● **Exercise details**
Retype word for word the stretch of entries below from the line that has "Screen dimensions: 1203x1014" through the line that has "the accessibility tree", and omit the pictures.

● **Exercise inputs**
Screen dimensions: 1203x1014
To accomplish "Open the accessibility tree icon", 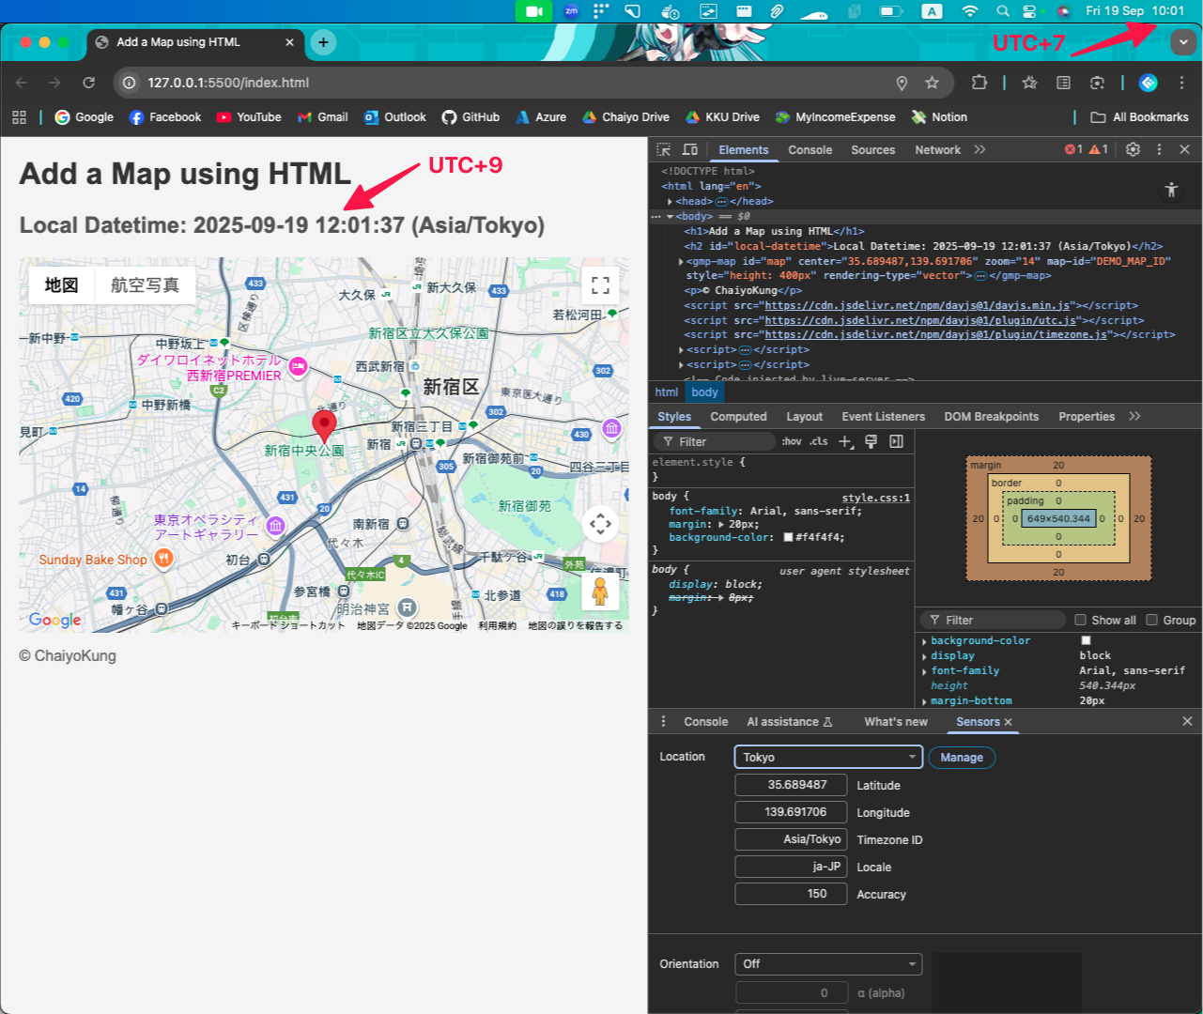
* * *
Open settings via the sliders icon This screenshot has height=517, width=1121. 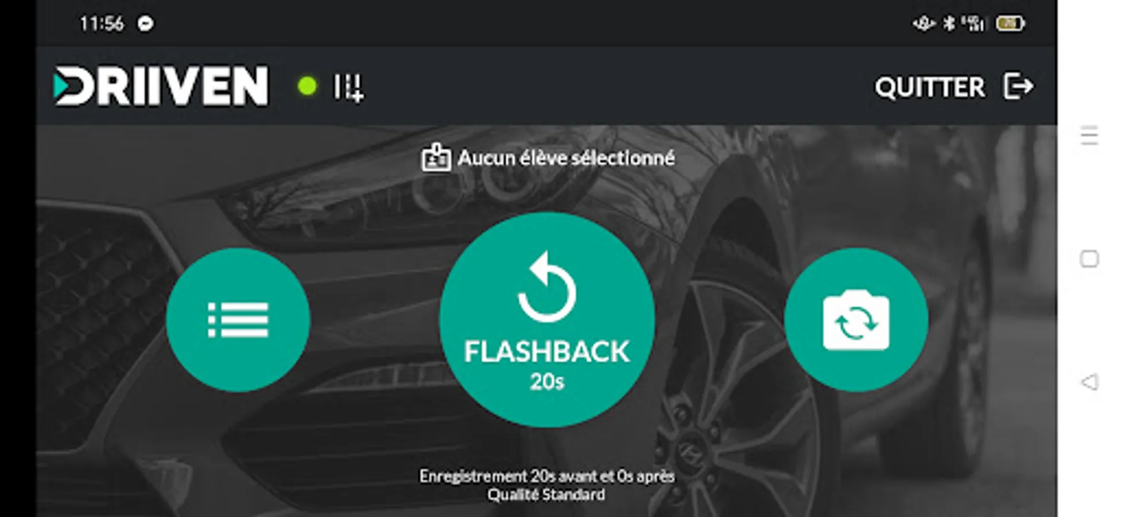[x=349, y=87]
==
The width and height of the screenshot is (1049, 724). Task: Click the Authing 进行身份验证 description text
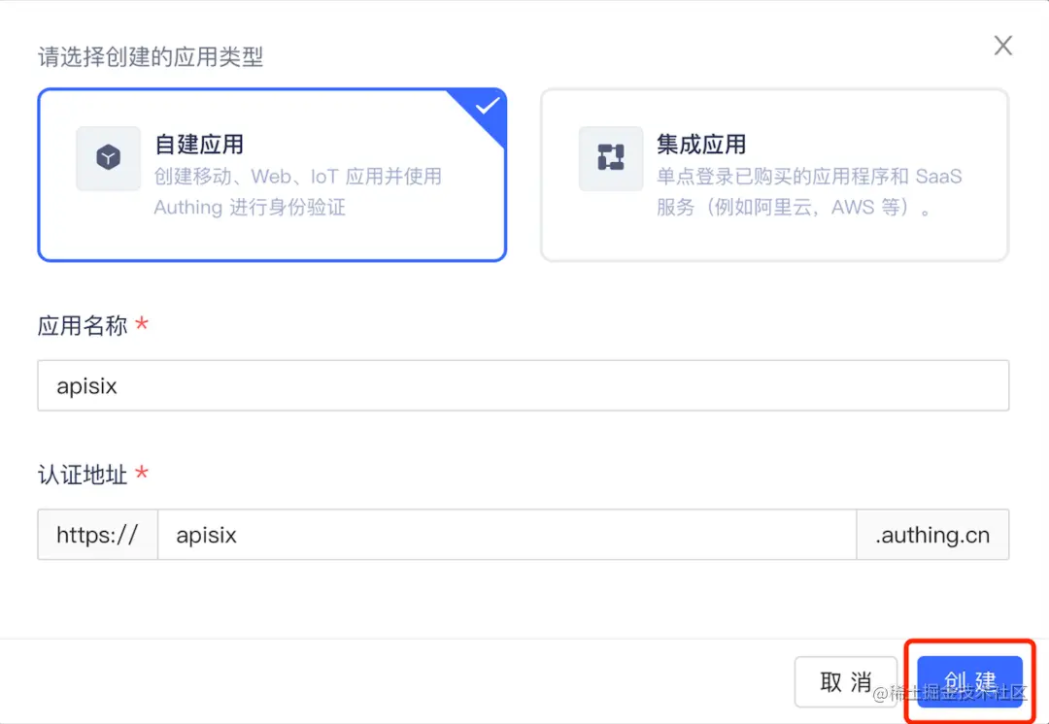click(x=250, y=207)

● **Task response**
Screen dimensions: 1203x1014
To accomplish "Open the accessibility tree icon", 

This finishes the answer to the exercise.